Op I can understand why you're annoyed but I would be struggling to contain my laughter every time he told the same boring story and got a bored reaction.

NunoGoncalves · 11/02/2019 10:28

if it helps, hearing a story like this wouldn't make me immediately think the man had a crush or something. I would just think he tells boring stories. Lots of people do, to be fair.

WhoKnewBeefStew · 11/02/2019 10:33

Oh dear does sound like he’s got a mini crush.

I’d have to say something I’m afraid. Nothing serious just something along the lines of ‘again dh? Do you have to tell that story to everyone? You do realise that it sounds like you have a crush on this woman each time you tell it’ queue eye rolling, if he mentions it again

CopperCoinCollector · 11/02/2019 10:34

@YogaWannabe I suppose it is a little bit. I don’t think he realises. Far from awkward, he’s very confident.

@GummyGoddess lol I wouldn’t want to feed the illusion that she might be interested though Grin

@NunoGoncalves it is quite noticeable, not just me picking up on it I bet, I definitely think my poor Dad did!

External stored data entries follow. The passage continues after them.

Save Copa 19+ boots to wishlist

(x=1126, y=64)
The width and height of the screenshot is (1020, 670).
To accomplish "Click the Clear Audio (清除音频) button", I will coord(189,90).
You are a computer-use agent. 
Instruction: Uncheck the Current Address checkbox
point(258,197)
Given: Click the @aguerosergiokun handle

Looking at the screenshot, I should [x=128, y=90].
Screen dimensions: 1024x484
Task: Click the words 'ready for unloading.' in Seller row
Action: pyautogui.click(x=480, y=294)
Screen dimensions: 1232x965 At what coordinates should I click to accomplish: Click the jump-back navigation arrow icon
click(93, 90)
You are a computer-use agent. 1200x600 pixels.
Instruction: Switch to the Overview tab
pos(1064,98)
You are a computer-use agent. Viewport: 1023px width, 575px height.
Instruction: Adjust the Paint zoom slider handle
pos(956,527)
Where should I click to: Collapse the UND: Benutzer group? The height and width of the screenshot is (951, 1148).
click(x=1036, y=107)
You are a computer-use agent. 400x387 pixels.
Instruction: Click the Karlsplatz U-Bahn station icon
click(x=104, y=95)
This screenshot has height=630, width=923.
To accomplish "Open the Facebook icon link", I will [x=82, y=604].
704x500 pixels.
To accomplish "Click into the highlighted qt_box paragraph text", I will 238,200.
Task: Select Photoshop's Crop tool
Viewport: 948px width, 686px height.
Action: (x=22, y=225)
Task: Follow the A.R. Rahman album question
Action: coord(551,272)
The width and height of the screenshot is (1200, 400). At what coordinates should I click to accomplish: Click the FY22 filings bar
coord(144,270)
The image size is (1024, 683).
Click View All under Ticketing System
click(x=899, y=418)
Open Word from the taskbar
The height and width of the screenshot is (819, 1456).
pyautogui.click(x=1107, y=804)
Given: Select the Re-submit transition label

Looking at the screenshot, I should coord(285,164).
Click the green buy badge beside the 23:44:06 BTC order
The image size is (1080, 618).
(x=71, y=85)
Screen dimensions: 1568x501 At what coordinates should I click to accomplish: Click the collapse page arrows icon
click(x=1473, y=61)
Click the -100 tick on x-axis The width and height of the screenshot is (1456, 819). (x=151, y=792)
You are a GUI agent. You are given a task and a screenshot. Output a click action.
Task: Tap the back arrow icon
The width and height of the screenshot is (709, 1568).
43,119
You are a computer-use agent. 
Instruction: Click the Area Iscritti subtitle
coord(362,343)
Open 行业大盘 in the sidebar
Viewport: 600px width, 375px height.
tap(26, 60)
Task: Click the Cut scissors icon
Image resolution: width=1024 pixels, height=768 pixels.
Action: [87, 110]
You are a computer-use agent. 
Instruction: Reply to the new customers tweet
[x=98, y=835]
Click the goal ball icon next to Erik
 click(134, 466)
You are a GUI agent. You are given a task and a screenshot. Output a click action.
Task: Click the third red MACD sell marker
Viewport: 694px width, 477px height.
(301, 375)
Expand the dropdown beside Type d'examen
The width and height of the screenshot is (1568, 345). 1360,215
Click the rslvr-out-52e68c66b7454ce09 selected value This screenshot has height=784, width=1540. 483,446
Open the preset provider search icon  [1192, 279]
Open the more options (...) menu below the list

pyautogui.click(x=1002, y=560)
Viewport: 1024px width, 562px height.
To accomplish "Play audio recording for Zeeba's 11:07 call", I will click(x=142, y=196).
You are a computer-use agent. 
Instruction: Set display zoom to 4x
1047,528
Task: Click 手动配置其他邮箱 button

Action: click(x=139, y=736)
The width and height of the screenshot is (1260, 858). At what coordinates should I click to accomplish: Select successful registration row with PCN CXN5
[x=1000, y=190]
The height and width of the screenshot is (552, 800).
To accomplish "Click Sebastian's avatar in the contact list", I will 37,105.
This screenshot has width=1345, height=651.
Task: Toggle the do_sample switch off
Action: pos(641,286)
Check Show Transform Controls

Blush

OP posts:
CopperCoinCollector · 11/02/2019 10:35

@WhoKnewBeefStew yes I think it’s time I had a word!

OP posts:
IncrediblySadToo · 11/02/2019 10:49

‘Oh for the love of fuck, grow up’

IncrediblySadToo · 11/02/2019 10:50

^^ to him

In case that wasn’t clear!

dellacucina · 11/02/2019 10:55

@lottielady pride & prejudice reference ftw!

HeckyPeck · 11/02/2019 11:00

To be honest if one of my friend’s husbands told that story I’d laugh and think the joke was that his son thought some fancy woman was calling, agree that she was kind and thoughtful then forget all about it.

It wouldn’t occur to me at all to think he fancied the woman. I wouldn’t be embarrassed either.

deydododatdodontdeydo · 11/02/2019 11:01

At least you know he'll be as obvious as all hell if he ever does have an inappropriate relationship!
If a simple doorstep interaction can cause him to broadcast his feelings so glaringly.

DontCallMeCharlotte · 11/02/2019 11:10

I'm really sorry OP but I genuinely can't see what the issue is here. I really do think you're over-thinking this on a massive level. I'd say you're making a mountain out of a molehill but I'm not sure there's even a molehill...

The good news for you though is that he will soon run out of people to tell and then you can forget all about it.